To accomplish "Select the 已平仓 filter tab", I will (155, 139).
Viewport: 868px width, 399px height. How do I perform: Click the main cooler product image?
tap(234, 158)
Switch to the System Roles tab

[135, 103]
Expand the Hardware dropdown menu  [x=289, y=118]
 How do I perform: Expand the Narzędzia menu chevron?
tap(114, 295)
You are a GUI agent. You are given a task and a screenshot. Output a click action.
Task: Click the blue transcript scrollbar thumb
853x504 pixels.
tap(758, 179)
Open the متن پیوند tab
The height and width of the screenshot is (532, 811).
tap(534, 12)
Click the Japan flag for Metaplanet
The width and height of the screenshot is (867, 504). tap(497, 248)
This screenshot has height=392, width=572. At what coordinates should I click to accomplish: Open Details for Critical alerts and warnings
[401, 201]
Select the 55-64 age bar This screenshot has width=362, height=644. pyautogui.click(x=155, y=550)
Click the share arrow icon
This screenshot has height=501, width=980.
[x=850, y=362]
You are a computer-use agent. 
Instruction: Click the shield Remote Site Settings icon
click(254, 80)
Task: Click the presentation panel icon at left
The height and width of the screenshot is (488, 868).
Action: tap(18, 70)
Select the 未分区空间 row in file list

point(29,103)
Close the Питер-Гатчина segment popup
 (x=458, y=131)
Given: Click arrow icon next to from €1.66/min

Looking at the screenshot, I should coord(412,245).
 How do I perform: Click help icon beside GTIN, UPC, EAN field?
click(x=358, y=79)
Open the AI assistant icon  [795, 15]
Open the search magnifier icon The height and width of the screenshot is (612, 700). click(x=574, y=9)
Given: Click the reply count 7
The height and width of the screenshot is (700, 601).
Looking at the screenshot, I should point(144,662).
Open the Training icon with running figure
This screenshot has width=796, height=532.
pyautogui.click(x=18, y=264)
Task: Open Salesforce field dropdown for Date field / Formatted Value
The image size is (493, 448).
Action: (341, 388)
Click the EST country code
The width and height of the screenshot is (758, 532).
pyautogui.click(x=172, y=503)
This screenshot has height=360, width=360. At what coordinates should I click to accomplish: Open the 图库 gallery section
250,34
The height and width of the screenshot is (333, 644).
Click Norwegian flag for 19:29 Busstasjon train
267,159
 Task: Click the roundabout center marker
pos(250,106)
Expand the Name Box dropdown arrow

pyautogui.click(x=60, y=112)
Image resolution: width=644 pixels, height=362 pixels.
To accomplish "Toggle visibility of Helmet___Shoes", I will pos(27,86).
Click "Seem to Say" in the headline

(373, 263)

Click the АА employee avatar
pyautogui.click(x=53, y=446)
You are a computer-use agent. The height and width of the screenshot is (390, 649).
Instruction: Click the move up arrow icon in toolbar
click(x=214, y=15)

■ **WHAT TO DO**:
Set the records down again in full, exactly as they read.

■ **WRITTEN ANSWER**:
To accomplish "Select the 已平仓 filter tab", I will (155, 139).
Viewport: 868px width, 399px height. How do I perform: Click the main cooler product image?
tap(234, 158)
Switch to the System Roles tab

[135, 103]
Expand the Hardware dropdown menu  [x=289, y=118]
 How do I perform: Expand the Narzędzia menu chevron?
tap(114, 295)
You are a GUI agent. You are given a task and a screenshot. Output a click action.
Task: Click the blue transcript scrollbar thumb
853x504 pixels.
tap(758, 179)
Open the متن پیوند tab
The height and width of the screenshot is (532, 811).
tap(534, 12)
Click the Japan flag for Metaplanet
The width and height of the screenshot is (867, 504). tap(497, 248)
This screenshot has height=392, width=572. At what coordinates should I click to accomplish: Open Details for Critical alerts and warnings
[401, 201]
Select the 55-64 age bar This screenshot has width=362, height=644. pyautogui.click(x=155, y=550)
Click the share arrow icon
This screenshot has height=501, width=980.
[x=850, y=362]
You are a computer-use agent. 
Instruction: Click the shield Remote Site Settings icon
click(254, 80)
Task: Click the presentation panel icon at left
The height and width of the screenshot is (488, 868).
Action: tap(18, 70)
Select the 未分区空间 row in file list

point(29,103)
Close the Питер-Гатчина segment popup
 (x=458, y=131)
Given: Click arrow icon next to from €1.66/min

Looking at the screenshot, I should coord(412,245).
 How do I perform: Click help icon beside GTIN, UPC, EAN field?
click(x=358, y=79)
Open the AI assistant icon  [795, 15]
Open the search magnifier icon The height and width of the screenshot is (612, 700). click(x=574, y=9)
Given: Click the reply count 7
The height and width of the screenshot is (700, 601).
Looking at the screenshot, I should point(144,662).
Open the Training icon with running figure
This screenshot has width=796, height=532.
pyautogui.click(x=18, y=264)
Task: Open Salesforce field dropdown for Date field / Formatted Value
The image size is (493, 448).
Action: (341, 388)
Click the EST country code
The width and height of the screenshot is (758, 532).
pyautogui.click(x=172, y=503)
This screenshot has height=360, width=360. At what coordinates should I click to accomplish: Open the 图库 gallery section
250,34
The height and width of the screenshot is (333, 644).
Click Norwegian flag for 19:29 Busstasjon train
267,159
 Task: Click the roundabout center marker
pos(250,106)
Expand the Name Box dropdown arrow

pyautogui.click(x=60, y=112)
Image resolution: width=644 pixels, height=362 pixels.
To accomplish "Toggle visibility of Helmet___Shoes", I will pos(27,86).
Click "Seem to Say" in the headline

(373, 263)

Click the АА employee avatar
pyautogui.click(x=53, y=446)
You are a computer-use agent. The height and width of the screenshot is (390, 649).
Instruction: Click the move up arrow icon in toolbar
click(x=214, y=15)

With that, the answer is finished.